◆ GIVEN RECORDS
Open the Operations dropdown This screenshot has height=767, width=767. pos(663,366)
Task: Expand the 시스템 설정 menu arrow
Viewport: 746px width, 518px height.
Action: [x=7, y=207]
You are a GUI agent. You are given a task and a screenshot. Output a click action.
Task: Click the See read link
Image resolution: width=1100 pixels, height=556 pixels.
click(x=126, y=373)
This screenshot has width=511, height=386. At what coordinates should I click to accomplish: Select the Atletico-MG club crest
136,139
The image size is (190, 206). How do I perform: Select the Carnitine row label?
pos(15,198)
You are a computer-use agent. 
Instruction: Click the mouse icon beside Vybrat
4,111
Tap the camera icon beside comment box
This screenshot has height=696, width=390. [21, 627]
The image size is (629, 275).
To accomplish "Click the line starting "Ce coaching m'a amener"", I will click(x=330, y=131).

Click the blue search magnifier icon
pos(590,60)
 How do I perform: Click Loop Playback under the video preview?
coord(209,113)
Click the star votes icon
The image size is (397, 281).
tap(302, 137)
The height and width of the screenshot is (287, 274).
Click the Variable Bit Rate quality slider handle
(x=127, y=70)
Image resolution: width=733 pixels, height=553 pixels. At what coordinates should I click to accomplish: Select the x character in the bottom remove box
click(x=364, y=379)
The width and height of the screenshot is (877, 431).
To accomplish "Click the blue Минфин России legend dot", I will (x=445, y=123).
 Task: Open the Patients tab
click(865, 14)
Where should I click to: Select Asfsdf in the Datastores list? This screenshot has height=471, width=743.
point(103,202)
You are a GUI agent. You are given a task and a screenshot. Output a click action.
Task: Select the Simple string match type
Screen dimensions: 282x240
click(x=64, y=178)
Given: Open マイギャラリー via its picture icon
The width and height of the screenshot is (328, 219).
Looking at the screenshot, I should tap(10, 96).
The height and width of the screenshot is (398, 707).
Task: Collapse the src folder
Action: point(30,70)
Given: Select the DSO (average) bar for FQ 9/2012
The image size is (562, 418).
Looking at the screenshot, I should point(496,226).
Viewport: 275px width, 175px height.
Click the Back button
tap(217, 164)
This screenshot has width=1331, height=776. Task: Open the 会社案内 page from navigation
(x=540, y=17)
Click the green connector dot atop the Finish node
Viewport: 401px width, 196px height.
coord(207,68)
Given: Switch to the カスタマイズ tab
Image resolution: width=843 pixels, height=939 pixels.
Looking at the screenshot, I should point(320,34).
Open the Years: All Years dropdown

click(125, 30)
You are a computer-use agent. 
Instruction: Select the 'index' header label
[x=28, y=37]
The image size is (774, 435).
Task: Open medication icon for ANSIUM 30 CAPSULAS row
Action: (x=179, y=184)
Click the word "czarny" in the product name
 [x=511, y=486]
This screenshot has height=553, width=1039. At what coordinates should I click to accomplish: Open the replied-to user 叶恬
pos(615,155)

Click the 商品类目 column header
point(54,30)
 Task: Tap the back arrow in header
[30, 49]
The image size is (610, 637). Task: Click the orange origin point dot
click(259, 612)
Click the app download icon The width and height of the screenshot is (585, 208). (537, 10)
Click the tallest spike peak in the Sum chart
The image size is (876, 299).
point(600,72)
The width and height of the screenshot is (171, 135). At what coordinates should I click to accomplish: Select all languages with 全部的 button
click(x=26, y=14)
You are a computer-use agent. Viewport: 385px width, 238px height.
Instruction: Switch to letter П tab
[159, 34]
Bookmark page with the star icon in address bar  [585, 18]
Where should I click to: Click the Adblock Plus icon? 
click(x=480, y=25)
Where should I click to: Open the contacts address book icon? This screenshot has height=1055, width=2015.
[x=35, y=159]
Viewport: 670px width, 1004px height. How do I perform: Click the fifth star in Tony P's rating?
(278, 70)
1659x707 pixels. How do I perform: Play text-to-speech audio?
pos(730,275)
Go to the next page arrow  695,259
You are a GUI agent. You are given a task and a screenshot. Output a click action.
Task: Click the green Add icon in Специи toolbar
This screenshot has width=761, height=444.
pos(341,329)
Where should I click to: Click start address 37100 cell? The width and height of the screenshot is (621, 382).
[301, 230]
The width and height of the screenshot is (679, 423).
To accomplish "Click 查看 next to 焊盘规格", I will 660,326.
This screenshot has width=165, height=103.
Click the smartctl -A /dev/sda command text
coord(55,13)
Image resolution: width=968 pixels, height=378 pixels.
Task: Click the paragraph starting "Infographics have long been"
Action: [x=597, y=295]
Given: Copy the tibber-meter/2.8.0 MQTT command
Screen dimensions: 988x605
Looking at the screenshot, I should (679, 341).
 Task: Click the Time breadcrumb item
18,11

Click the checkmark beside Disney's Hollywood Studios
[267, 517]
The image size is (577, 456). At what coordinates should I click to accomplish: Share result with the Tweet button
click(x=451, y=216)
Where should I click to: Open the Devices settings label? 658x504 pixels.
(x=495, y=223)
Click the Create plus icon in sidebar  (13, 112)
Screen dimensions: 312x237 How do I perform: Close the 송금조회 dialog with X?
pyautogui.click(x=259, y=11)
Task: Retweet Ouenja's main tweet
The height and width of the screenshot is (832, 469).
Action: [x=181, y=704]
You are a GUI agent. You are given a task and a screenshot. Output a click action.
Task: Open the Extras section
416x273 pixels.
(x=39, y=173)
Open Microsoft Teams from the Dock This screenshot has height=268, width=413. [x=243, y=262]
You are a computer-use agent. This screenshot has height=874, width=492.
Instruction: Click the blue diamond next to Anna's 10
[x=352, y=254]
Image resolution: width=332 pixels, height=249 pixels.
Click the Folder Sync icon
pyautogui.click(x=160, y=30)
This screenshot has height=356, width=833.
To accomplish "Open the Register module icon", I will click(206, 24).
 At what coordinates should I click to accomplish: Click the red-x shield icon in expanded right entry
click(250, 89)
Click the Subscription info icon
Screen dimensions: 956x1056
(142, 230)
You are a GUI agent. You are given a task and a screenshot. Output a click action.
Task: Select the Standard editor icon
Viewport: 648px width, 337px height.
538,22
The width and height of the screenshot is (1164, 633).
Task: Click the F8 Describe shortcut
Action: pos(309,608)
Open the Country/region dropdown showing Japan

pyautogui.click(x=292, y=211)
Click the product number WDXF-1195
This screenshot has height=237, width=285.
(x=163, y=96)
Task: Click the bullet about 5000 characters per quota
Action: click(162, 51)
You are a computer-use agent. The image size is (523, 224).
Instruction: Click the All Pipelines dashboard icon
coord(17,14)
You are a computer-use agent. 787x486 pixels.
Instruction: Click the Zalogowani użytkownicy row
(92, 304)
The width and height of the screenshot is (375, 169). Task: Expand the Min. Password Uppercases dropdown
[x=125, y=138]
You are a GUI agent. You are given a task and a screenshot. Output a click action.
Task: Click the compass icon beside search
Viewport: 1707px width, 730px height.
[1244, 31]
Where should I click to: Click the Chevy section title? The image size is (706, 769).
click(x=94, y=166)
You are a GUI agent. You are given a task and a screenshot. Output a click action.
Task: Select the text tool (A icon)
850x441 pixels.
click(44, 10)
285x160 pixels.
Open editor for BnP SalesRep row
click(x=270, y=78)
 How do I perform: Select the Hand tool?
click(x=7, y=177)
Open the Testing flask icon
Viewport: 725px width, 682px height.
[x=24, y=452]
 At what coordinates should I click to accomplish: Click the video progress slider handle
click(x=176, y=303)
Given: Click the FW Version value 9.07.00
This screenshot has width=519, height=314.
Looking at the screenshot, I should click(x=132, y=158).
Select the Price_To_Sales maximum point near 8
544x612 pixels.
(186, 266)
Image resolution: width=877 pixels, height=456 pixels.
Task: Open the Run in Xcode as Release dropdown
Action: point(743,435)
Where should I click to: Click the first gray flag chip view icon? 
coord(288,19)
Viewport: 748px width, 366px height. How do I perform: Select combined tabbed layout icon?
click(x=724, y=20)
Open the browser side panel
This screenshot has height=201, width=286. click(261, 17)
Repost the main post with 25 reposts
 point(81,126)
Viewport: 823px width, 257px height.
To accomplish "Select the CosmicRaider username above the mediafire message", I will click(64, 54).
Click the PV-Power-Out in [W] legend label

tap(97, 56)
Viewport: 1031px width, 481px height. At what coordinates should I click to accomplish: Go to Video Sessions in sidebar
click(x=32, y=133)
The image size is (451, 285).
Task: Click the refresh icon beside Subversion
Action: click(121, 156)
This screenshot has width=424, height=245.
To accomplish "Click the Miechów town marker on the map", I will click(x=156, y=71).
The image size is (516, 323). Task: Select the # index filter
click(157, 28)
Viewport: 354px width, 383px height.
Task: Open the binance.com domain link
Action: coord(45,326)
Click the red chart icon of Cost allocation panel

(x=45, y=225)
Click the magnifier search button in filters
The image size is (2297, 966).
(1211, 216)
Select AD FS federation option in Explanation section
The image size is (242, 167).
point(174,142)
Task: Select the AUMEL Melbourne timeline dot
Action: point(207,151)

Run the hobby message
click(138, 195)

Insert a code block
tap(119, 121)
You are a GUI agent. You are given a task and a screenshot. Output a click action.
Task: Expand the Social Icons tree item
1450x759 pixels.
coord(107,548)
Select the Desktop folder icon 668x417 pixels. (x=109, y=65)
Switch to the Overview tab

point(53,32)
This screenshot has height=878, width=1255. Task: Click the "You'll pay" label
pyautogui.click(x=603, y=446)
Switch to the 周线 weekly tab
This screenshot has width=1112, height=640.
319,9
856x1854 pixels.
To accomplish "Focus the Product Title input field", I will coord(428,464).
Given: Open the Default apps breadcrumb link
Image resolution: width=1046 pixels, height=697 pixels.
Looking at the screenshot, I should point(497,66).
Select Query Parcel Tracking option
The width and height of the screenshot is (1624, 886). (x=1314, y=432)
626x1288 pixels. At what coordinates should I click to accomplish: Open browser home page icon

◆ AIM OF THE TASK
Please go line by line through the records above, copying each one that holds the string "computer".

◆ WRITTEN REPLY
You are a computer-use agent. 
You are a computer-use agent. 
You are a computer-use agent. Viewport: 385px width, 238px height.
You are a computer-use agent. This screenshot has height=874, width=492.
You are a computer-use agent. The image size is (523, 224).
You are a computer-use agent. 787x486 pixels.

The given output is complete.